Upon coming to Harrison County Mr. THOMPSON settled on the banks of the creek now bearing his name, at the north side of BIGLER'S Grove, and on section 18, where he now lives, the same being in Boyer Township.

He entered one hundred and sixty acres of land, erected a log cabin in 14x18 feet, in which he lived until 1856, and then built the house in which he now lives which is a frame structure 14x24 feet, and in 1876, he made an addition of twelve feet to this building, making his present residence 24x26 feet, and one and one-half stories high. During 1881 he erected a barn 14x30 feet, with twelve-foot posts. His present farm comprises three hundred acres of choice, well-improved land in Boyer Township. When our subject came to the county his nearest post-office was Kanesville, now Council Bluffs, and to that point he had to go for whatever article he wished to purchase, and the journey required two days' time. Land was not in the market at that time, so he pre-empted his place and held on until it was for sale at Government price.

The way of the pioneer was hard, and Mr. THOMPSON relates how, that during the winter of 1856-57 (one never to be forgotten by those who lived within the Hawkeye State at that time), he went to the neighbor's a mile distant, the entire day being consumed in going and coming, so drifted was the snow. Again, that he, in company with a neighbor, started to mill with one sack of corn, and an ox-team. They had to go five miles, which journey took them two days. Their bread stuff at that date consisted of corn and buckwheat. The mill referred to was L. D. BUTLER'S, on the present site of the Woodbine Mills, and what little machinery there was derived its motion from the waters of the Boyer, but, alas! The mill building was not there. The burrs stood out in the open air, and they ground their corn, and Mr. BUTLER, proprietor of "The Mill," bolted the coarsely ground meal by means of a hand bolt, which was within a rude shanty, and was turned like a grind-stone.

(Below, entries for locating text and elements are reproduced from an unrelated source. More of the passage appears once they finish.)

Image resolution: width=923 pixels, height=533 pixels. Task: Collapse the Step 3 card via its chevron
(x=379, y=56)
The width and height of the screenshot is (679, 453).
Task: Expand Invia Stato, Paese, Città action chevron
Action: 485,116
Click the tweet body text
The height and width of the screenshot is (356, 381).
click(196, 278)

The first winter our subject lived in the county they had to go to Crescent City to mill, which is in Pottawattamie County, and bought feed for his horses, nine miles east of Council Bluffs, and two years after his arrival, Magnolia was started, where they could procure some of the necessaries of life, providing they had the money.

In the autumn of 1855, the Indians came here to hunt deer. They came from near where Omaha now stands, and the people thought they would run them out. So the settlers living at Magnolia, headed by the Sheriff of the county, gave them chase. They were on the Willow, in Lincoln Township, and numbered about sixty, and they turned upon the whites whereupon the brave settlers ran with all possible speed, a more complete account of which will be found elsewhere in this work.

Sufficed it to say that pioneering in Western Iowa before the Civil War was not fraught with a vast amount of ease and pleasure.

Of Mr. THOMPSON'S political views it may be said he has affiliated with the Republican Party ever since its organization.